A un niveau plus stratégique, l’IHEDN vient elle de lancer une nouvelle session nationale, intitulée pour le moment “Souveraineté numérique et cybersécurité”. Une trentaine d’auditeurs sont attendus en septembre 2018 pour la première rentrée de cette session co-organisée avec l’Institut national des hautes études de la sécurité et de la justice (Inhesj).

Plus de pouvoirs à l’Anssi

Acyma cybermalveillance sgdsn
Louis Gautier, le SGDSN (Crédit phot: Acyma).

Mais les pouvoirs publics auraient du mal à faire le tour de la question seuls. Le recours ou l’assistance au privé est un passage obligé dans la cybersécurité, et la cyberdéfense n’y échappe pas.

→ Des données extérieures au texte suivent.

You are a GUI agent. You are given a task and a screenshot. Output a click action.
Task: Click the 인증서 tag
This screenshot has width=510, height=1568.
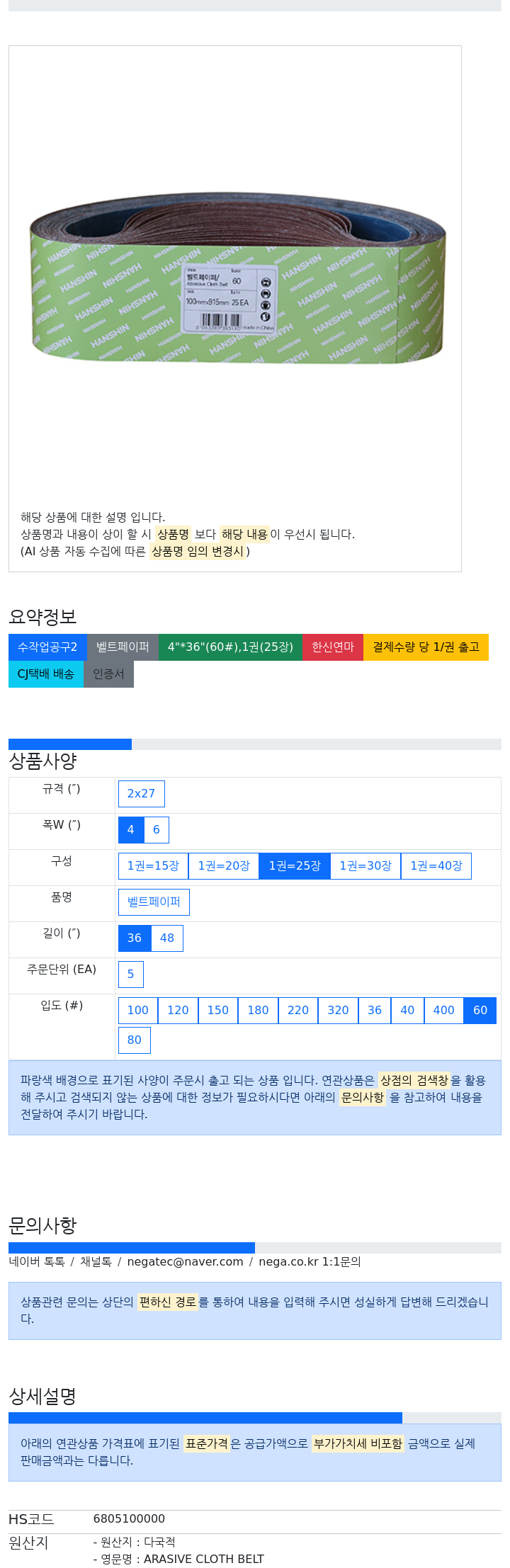click(108, 674)
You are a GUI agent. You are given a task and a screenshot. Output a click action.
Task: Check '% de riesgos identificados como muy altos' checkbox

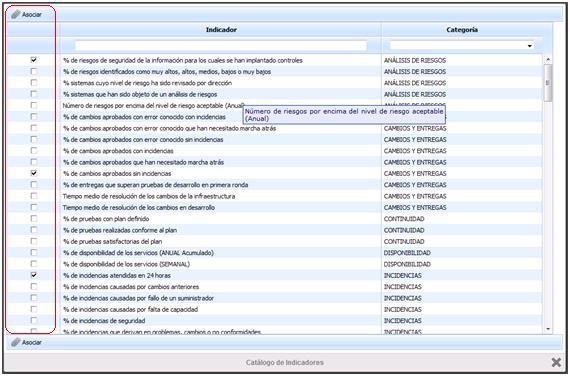click(34, 71)
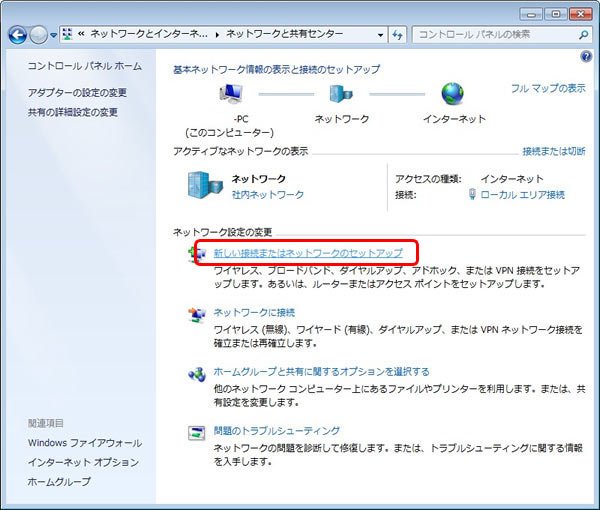Screen dimensions: 600x510
Task: Open the address bar history dropdown
Action: (380, 34)
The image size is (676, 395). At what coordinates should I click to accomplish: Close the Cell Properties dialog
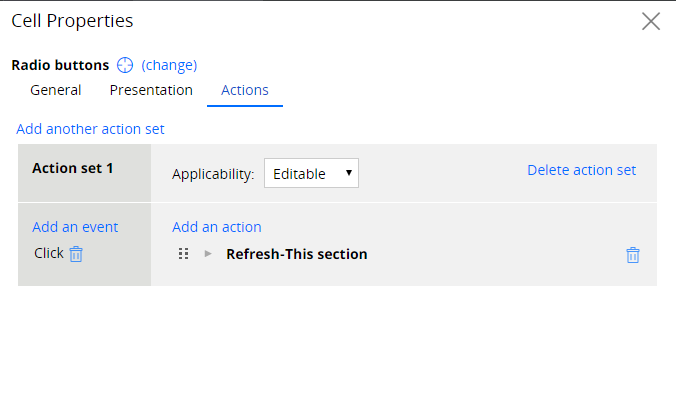click(651, 21)
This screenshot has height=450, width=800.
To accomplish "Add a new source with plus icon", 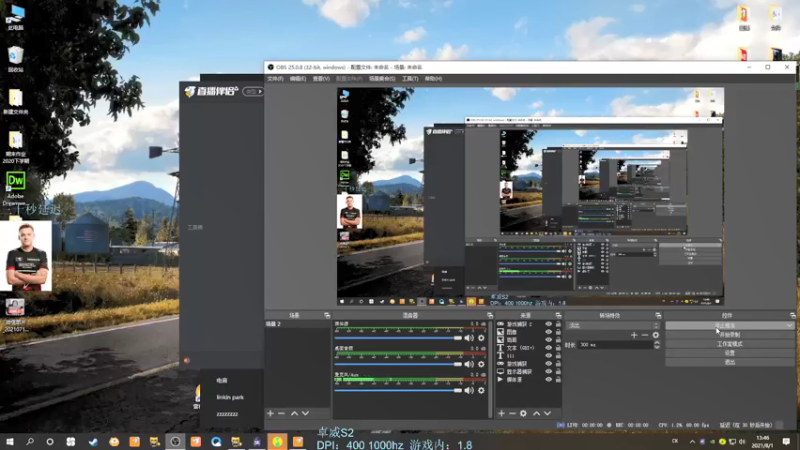I will pyautogui.click(x=502, y=413).
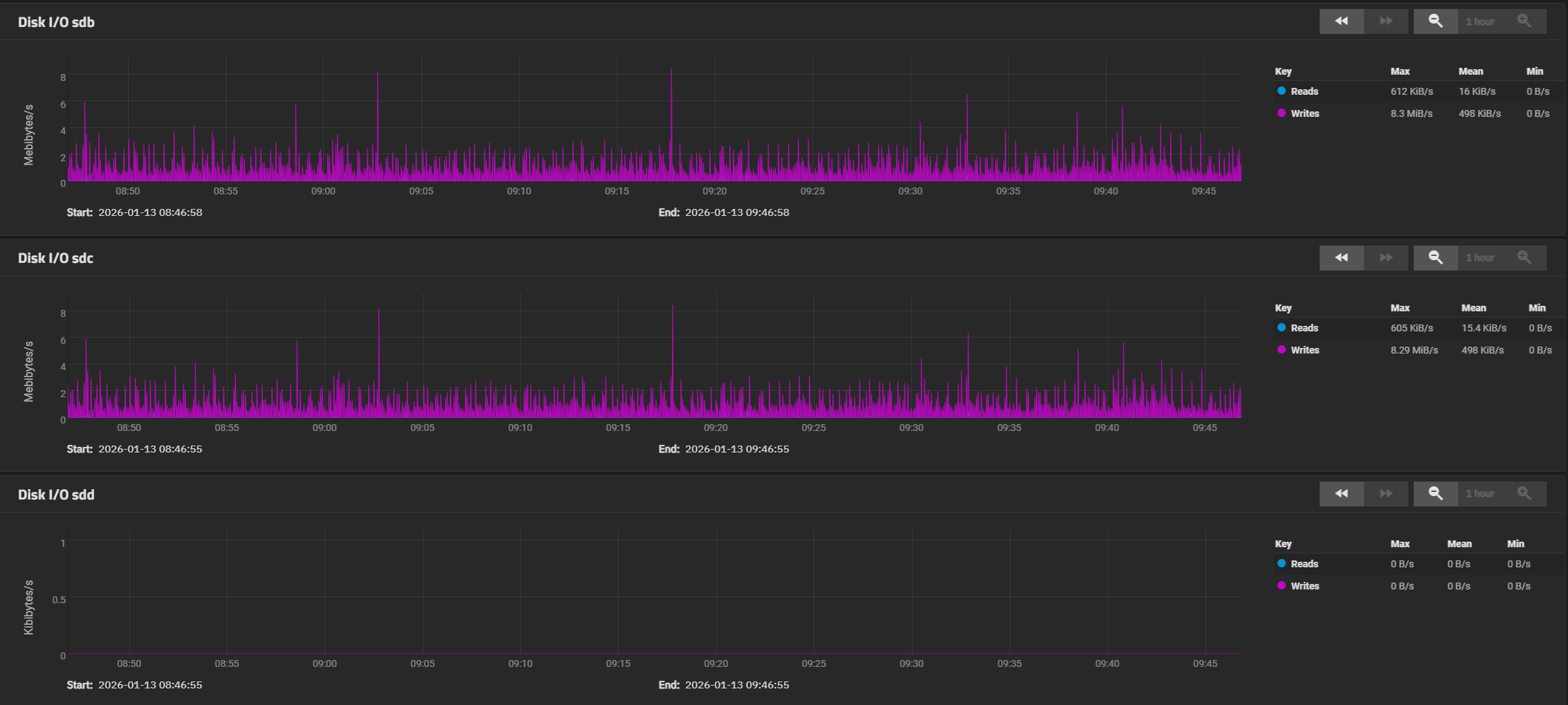Image resolution: width=1568 pixels, height=705 pixels.
Task: Click the 09:00 time label on sdd chart
Action: [325, 663]
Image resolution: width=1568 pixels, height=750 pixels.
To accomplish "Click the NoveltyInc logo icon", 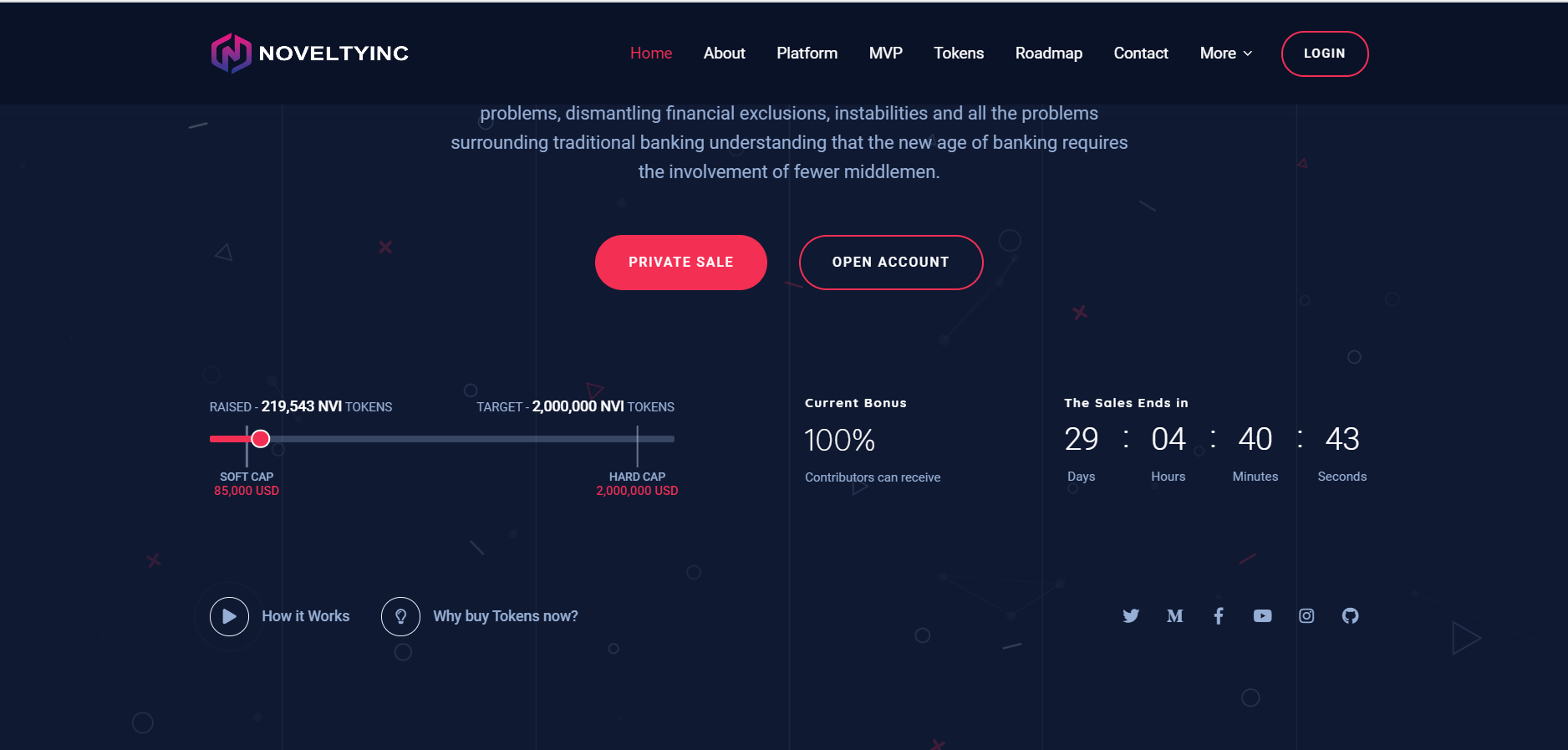I will pyautogui.click(x=231, y=54).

Et cela va encore s’accentuer. Un article de la future loi de programmation militaire par un article, le 19, devrait autoriser les opérateurs de communications électroniques à mettre en œuvre des systèmes de détection dans leurs réseaux afin de détecter les attaques informatiques visant leurs abonnés. En clair, les pouvoirs publics vont encore plus s’appuyer sur des entreprises pour identifier ou prévenir des attaques.

Pour ce faire, l’agence nationale de la sécurité des systèmes d’information (Anssi) fournira aux opérateurs “des marqueurs d’attaques”, des éléments techniques permettant d’identifier une cyberattaque en cours, comme le nom d’un site internet piégé ou l’adresse IP d’un serveur malveillant. En cas de menace grave, l’Anssi pourra également mettre en place chez un hébergeur ou un opérateur de communications électronique un système de détection, pour comprendre “en temps réel les caractéristiques d’une attaque”.

Le siège de la NSA (Crédit photo:NSA).
Le siège de la NSA (Crédit photo:NSA).

Les mots sont pesés : l’intervention et les échanges d’informations entre entreprises et les cyberpompiers de Guillaume Poupard, le directeur de l’Anssi, sont bien encadrés. Car la France tient à maintenir son dispositif cyber à deux têtes : aux armées et au renseignement les techniques offensives, à l’Anssi le défensif. Une organisation qui doit permettre d’éviter la confusion existante chez les homologues anglo-saxons, comme la toute puissante National Security Agency (NSA) américaine, chargée à la fois de pénétrer les systèmes d’information et de les défendre.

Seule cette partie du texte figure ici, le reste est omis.